The enzyme tolerates all base pair combinations at the ligation junction, but is partially inhibited by dC/G and dG/C base pairs at the donor (phosphorylated) side ligation junction, particularly when the +2 base was also a C/G base pair.

Ligation of DNA splinted by RNALigation of DNA splinted by RNA

(A) Outline of the ligation assay: a 5´-phosphorylated, 3´-FAM labeled DNA “donor” oligonucleotide and an unmodified DNA “acceptor” oligonucleotide are annealed to a complementary RNA splint. This substrate is reacted with a ligase to form a mixture of unreacted starting material (I), adenylylated DNA (II), and ligated product (III). These products are denatured, separated by capillary electrophoresis and detected by fluorescence. (B) Ligation of the RNA-splinted substrate in SplintR Ligase Reaction Buffer for 15 minutes at 25°C with (a) no enzyme, (b) 1 μM T4 DNA Ligase and (c) 100 nM SplintR Ligase. Indicated peaks correspond to starting pDNA (I), AppDNA (II) and ligated product (III) as determined by co-elution with synthetically prepared standards. (C) The fraction of ligated product catalyzed by either SplintR Ligase or T4 DNA Ligase was analyzed by performing sets of ligations with both ligases at concentrations between 10 pM and 10 μM for 15 minutes at 25°C. SplintR Ligase is clearly much more efficient at ligation of RNA splinted DNA than T4 DNA Ligase.

Product Source

An E. coli strain that carries a recombinant gene encoding PBCV-1 DNA Ligase.

Reagents Supplied

The following reagents are supplied with this product:

Store at (°C)Concentration
SplintR Ligase Reaction Buffer10X

Advantages and Features


  • Padlock probe-based microRNA detection


  • Ligation of ssDNA splinted by complementary RNA sequences
  • Detection of RNA using ligation of DNA probes
  • SNP or splice variant detection
  • RASL-seq

Properties and Usage

Unit Definition

One unit is defined as the amount of enzyme needed to ligate (to 50% completion) 2 picomoles of a tripartite FAM-labeled DNA:RNA hybrid substrate in a 20 μl reaction at 25°C in 15 minutes in 1X SplintR Ligase Reaction Buffer.

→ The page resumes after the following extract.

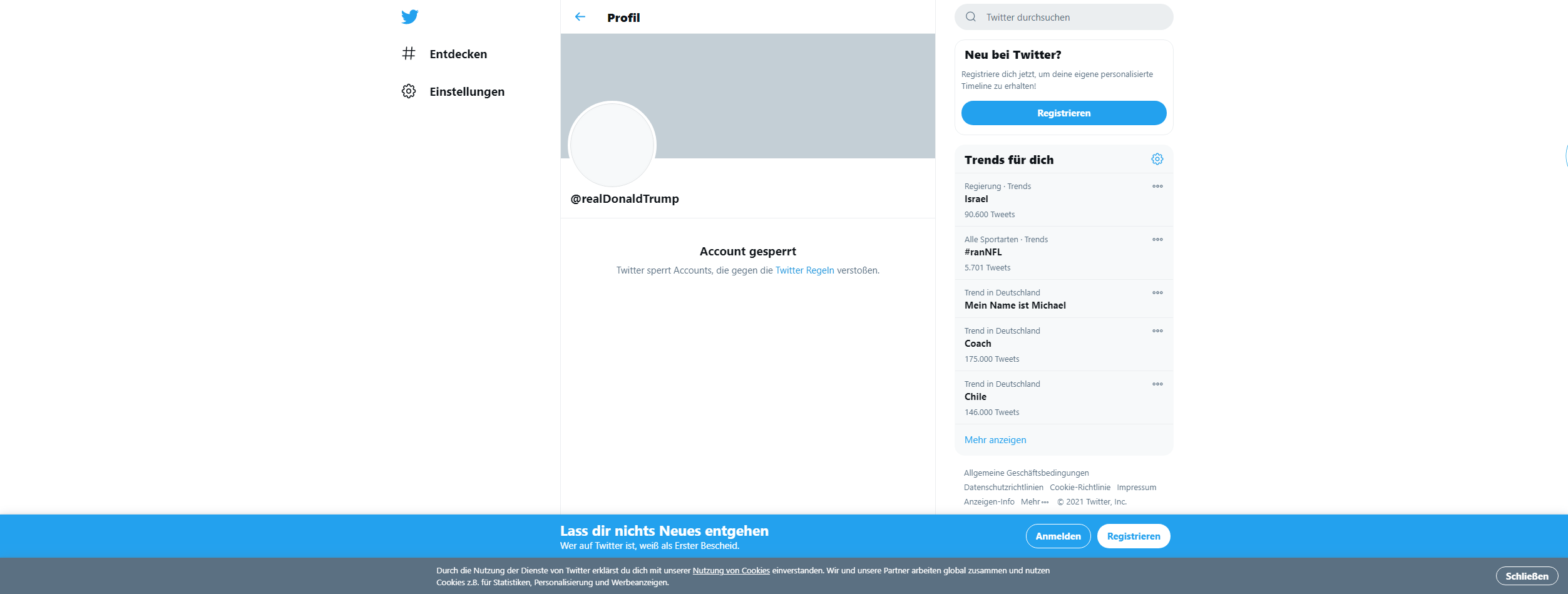Screen dimensions: 1568x594
Task: Open options for Mein Name ist Michael
Action: click(1157, 293)
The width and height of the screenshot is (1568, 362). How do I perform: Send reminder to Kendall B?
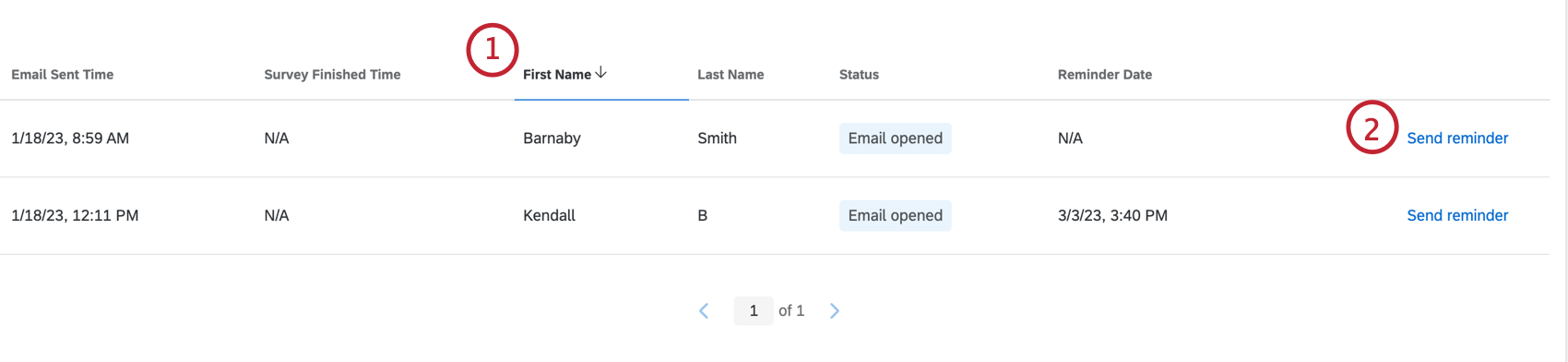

1X SplintR Ligase Reaction Buffer
50 mM Tris-HCl
10 mM MgCl2
1 mM ATP
10 mM DTT
pH 7.5 @ 25°C

Storage Temperature


Storage Conditions

10 mM Tris-HCl
300 mM NaCl
1 mM DTT
0.1 mM EDTA
50% Glycerol
pH 7.4 @ 25°C

Heat Inactivation

65°C for 20 min


  1. SplintR Ligase is inhibited by monovalent cations. We strongly recommend ensuring these common reactants (NaCl, KCl) are kept to below 50 mM in the reaction. The enzyme is supplied in a storage buffer containing 300 mM NaCl, for storage stability. A minimum 6-fold dilution of the enzyme by addition to the reaction is recommended, with the optimal dilution being ≥ 10-fold.
  2. If dilution of enzyme for storage is needed, we recommend using Diluent A (NEB #B8001).
  3. Reactions with SplintR should be performed between 16–37°C. We recommend initial testing be performed at 25°C.
  4. The enzyme is supplied as a 10.5 μM solution. We suggest maintaining the enzyme below 1 μM in the reaction with a suggested range of 100 nM to 1 μM. For many applications, starting with a 2-fold excess of enzyme over ligatable ends is ideal. For example, in the experiment described in the accompanying figure a substrate concentration of 100 nM was found to be ideal. In that workflow, 250 nM enzyme gave complete ligation in 15 minutes on all sequences tested.
  5. If the reaction is not proceeding as efficiently as desired, we strongly recommend extending the incubation time rather than increasing the concentration of enzyme in the reaction beyond 1 μM.
  6. An alternative option for recalcitrant substrates is to use a low concentration of ATP. A low ATP buffer can give higher yields of ligation product for substrates that have low ligation efficiencies in the standard SplintR Ligase Reaction Buffer, such as substrates with runs of G:C base pairs at the ligation junction. We suggest 1X T4 RNA Ligase Reaction Buffer (NEB #B0216) supplemented with ATP (NEB #P0756) to a final concentration of 10 μM.
  7. We recommend an RNA splint of at least 20 complementary bases. We have found 10 bp of dsDNA/RNA on either side of the junction to be sufficient for all substrates tested. The splint does not have to be centered on the ligation junction, however, with as few as four bases on one side of the junction giving complete ligation for a splint with 20 bases of total complementarity, depending on substrate sequence. If regions of overlap <10 bp are desired, some testing will be required to determine the minimum length of the ds region for your specific sequence.
  8. In order to maximize fidelity in ligations by SplintR DNA Ligase, please consider the following:

    • Increasing reaction temperature has been shown to improve activity and specificity of SplintR DNA Ligase. Incubation at 37°C gives improved results in detection of microRNA [2].
    • Addition of ET SSB (NEB #M2401) has also been shown to increase activity and reduce off-target ligation when ligating DNA probes to RNA using SplintR DNA Ligase [3].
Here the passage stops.